**Problem:**
Copy out the lines beginning with the one that contains "Select the Move arrow tool" and ending with the last line below, exactly as they stand. Pictures are not copied.

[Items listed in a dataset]

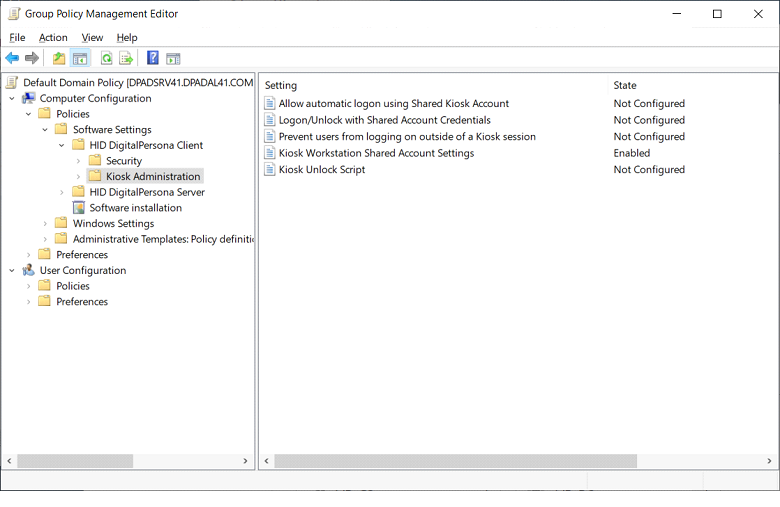The height and width of the screenshot is (507, 780).
Task: Collapse the Computer Configuration tree node
Action: pyautogui.click(x=12, y=99)

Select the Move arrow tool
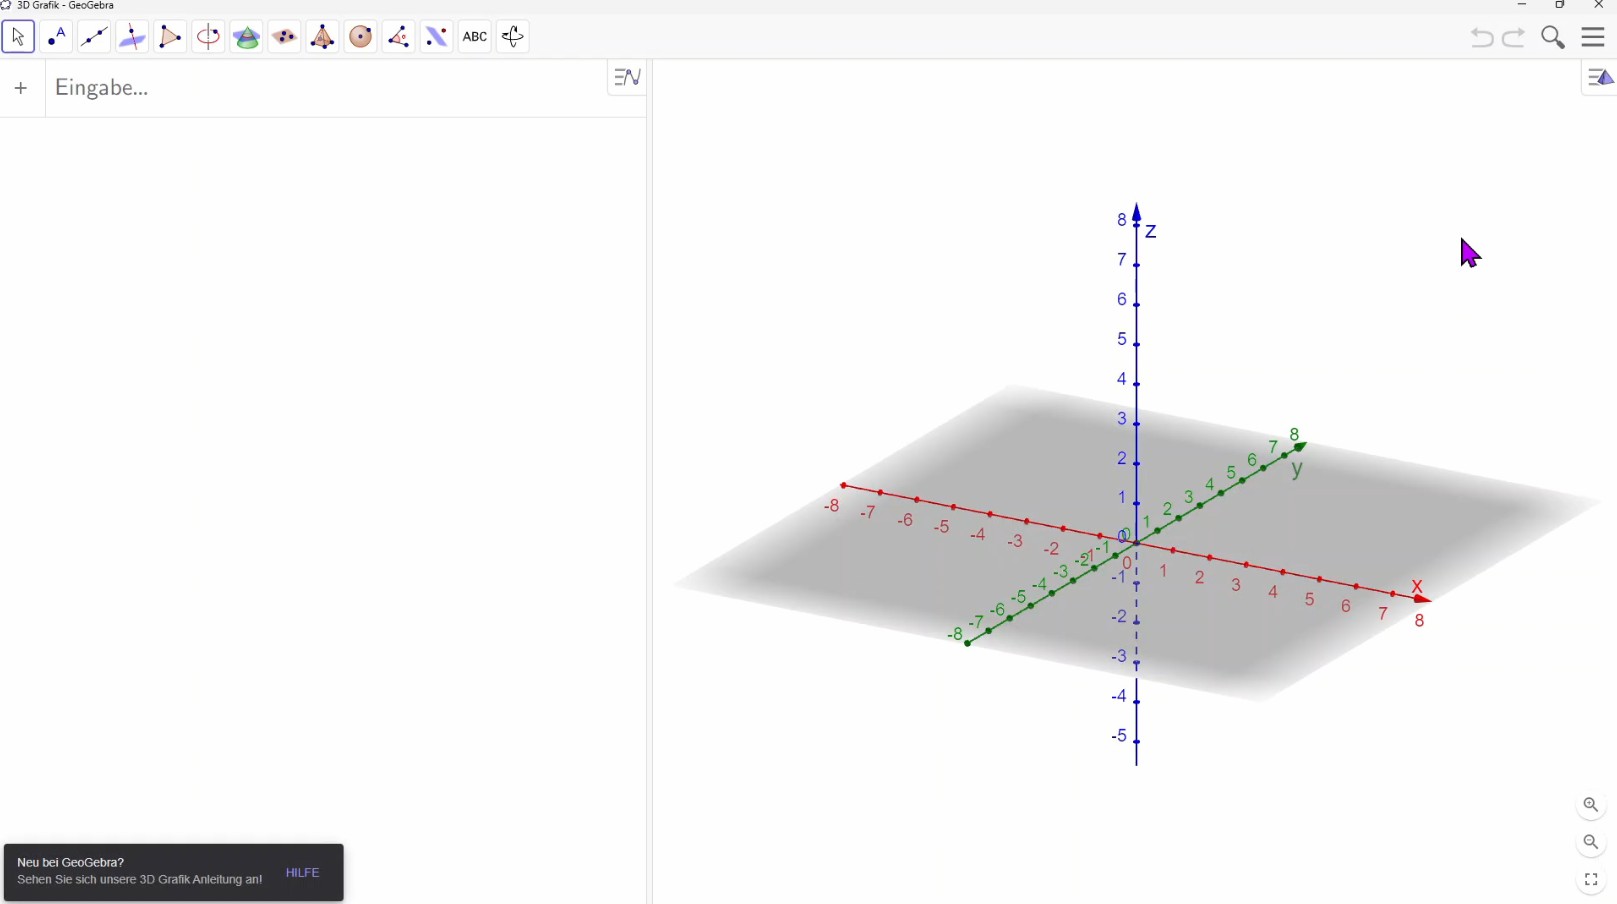[x=18, y=37]
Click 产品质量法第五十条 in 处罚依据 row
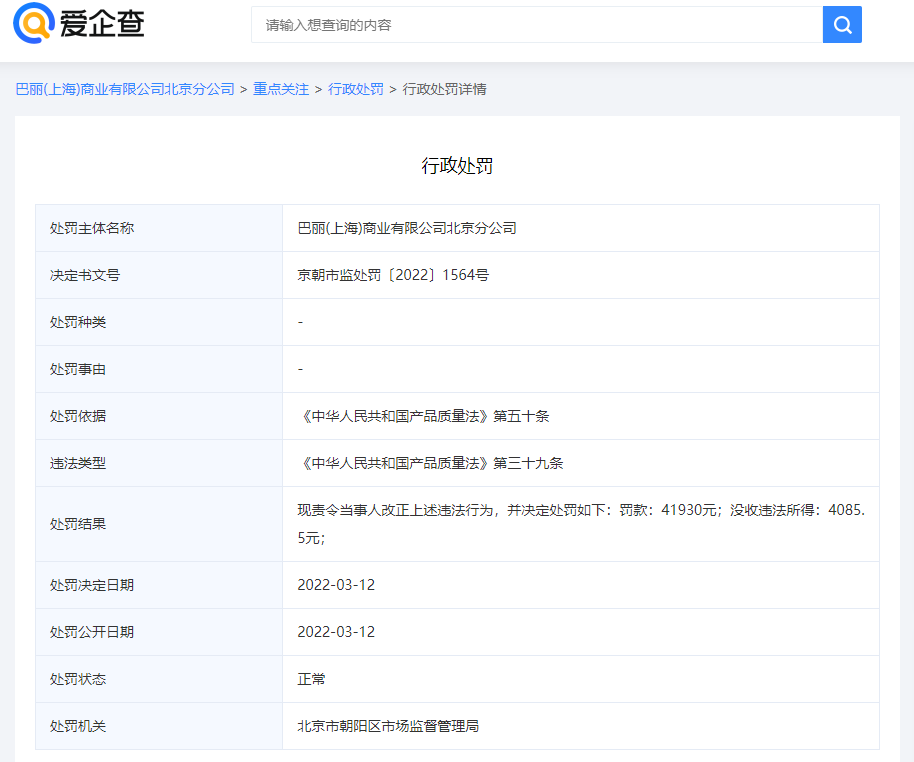The width and height of the screenshot is (914, 762). click(420, 415)
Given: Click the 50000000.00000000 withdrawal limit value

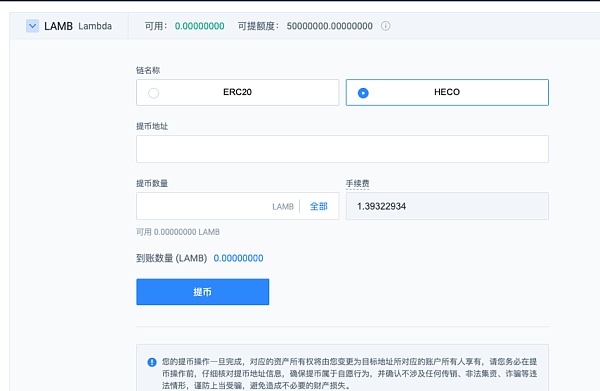Looking at the screenshot, I should [x=329, y=26].
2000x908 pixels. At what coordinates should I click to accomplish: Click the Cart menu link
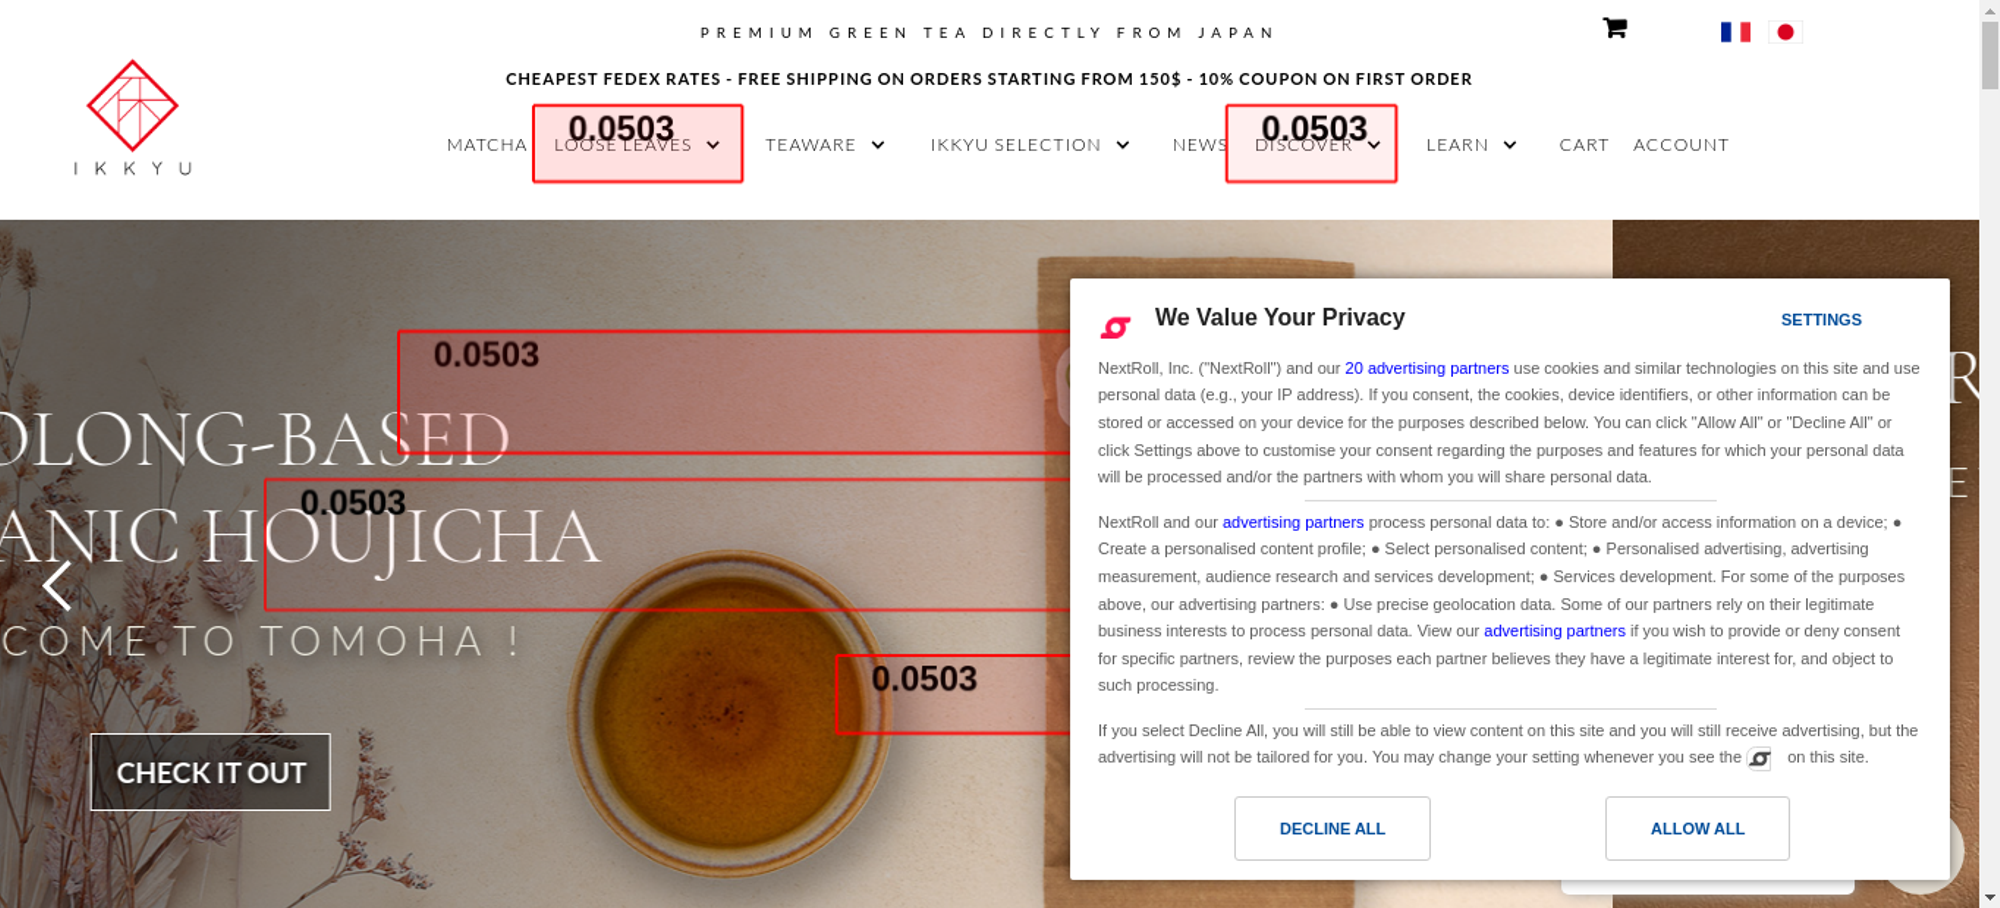(x=1583, y=145)
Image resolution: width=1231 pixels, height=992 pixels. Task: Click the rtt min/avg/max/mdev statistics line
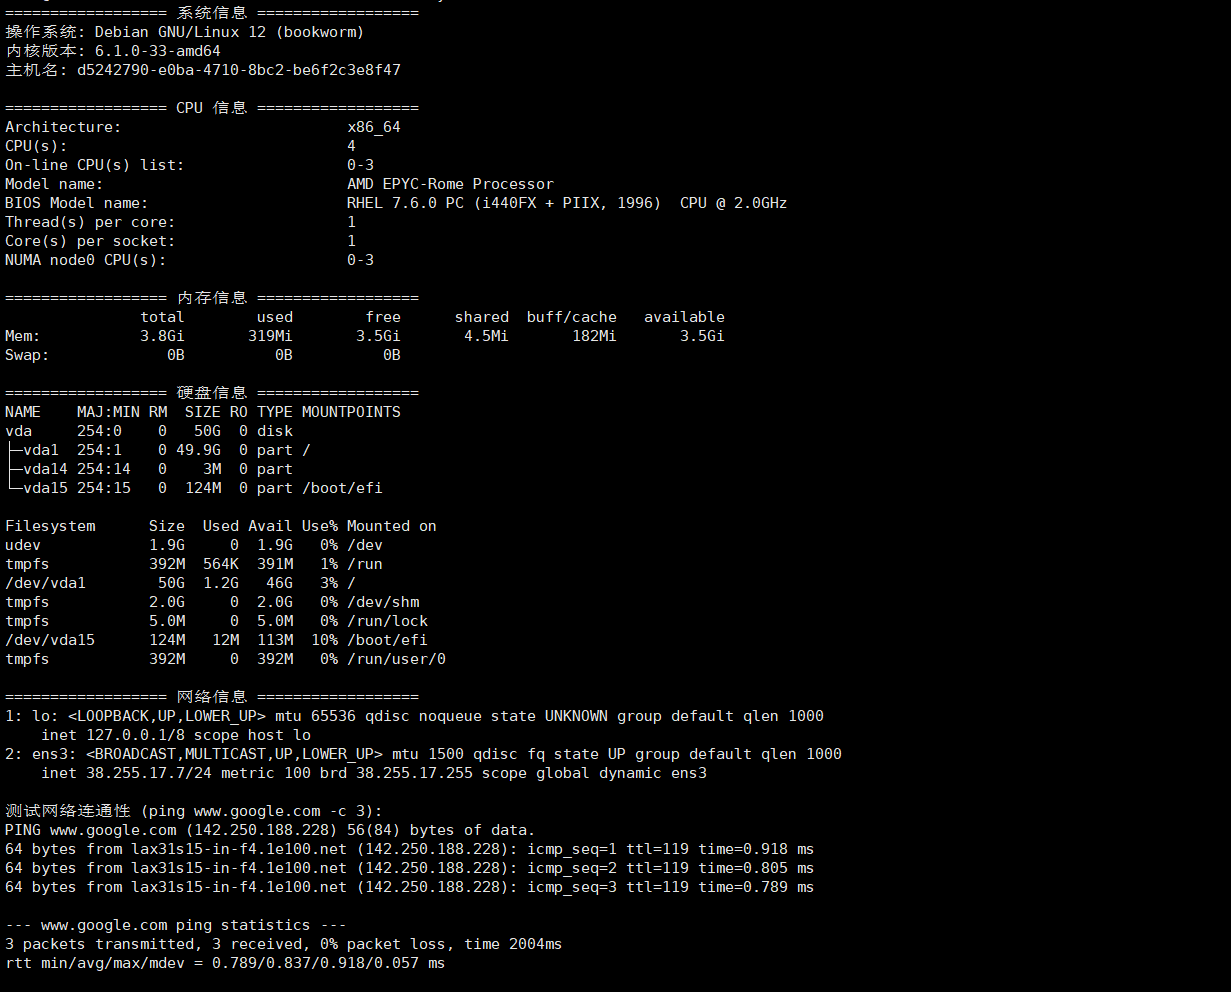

**Expected output:**
Select the Move arrow tool
[x=18, y=37]
Click 产品质量法第五十条 in 处罚依据 row
The width and height of the screenshot is (914, 762). click(420, 415)
Given: Click the 50000000.00000000 withdrawal limit value

Looking at the screenshot, I should [x=329, y=26].
2000x908 pixels. At what coordinates should I click to accomplish: Click the Cart menu link
(x=1583, y=145)
Image resolution: width=1231 pixels, height=992 pixels. Task: Click the rtt min/avg/max/mdev statistics line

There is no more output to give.